70-80% of people with DS have a mutation in their SCN1A gene which disrupts normal function of voltage-gated sodium channels in the brain. This mutation is normally not inherited from either parent but is unique to the affected child. Research models of DS usually involve mice which have been genetically altered to so that either this channel is mutated or deleted. But differences between the brains of humans and mice means that mice are not necessarily the best model for this rare disease.
Work describing how, under certain experimental conditions, tissue cells can be reverted to stem cells was honoured in the 2012 Nobel prize for Physiology or Medicine. In this research, a team from Japan developed (iPSCs) from skin cells taken from an adult with DS who had a mutation in SCN1A. These cells were then differentiated into neurons allowing researchers to look at the effect of DS directly in human cells.

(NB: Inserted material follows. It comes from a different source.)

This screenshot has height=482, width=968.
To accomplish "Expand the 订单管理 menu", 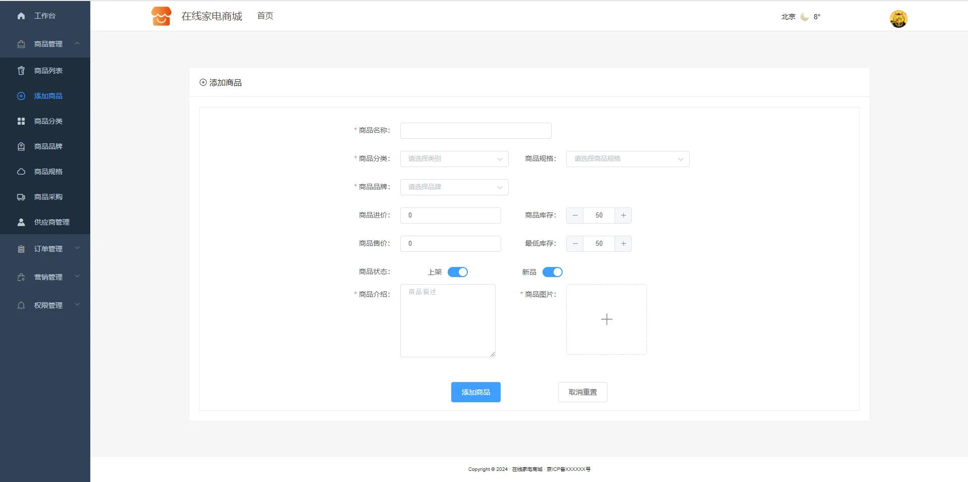I will coord(48,249).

Explaining their results Prof Shinichi Hirose, from Fukuoka University, said, "From research with mice we believed that SCN1A mutations affect GABAergic neurons in the forebrain from signalling properly. From the human neurons we also found that GABAergic neurons were affected by DS, especially during intense stimulation. These patient-derived cells provide an unparalleled insight into the mechanism behind DS and a unique platform for drug development."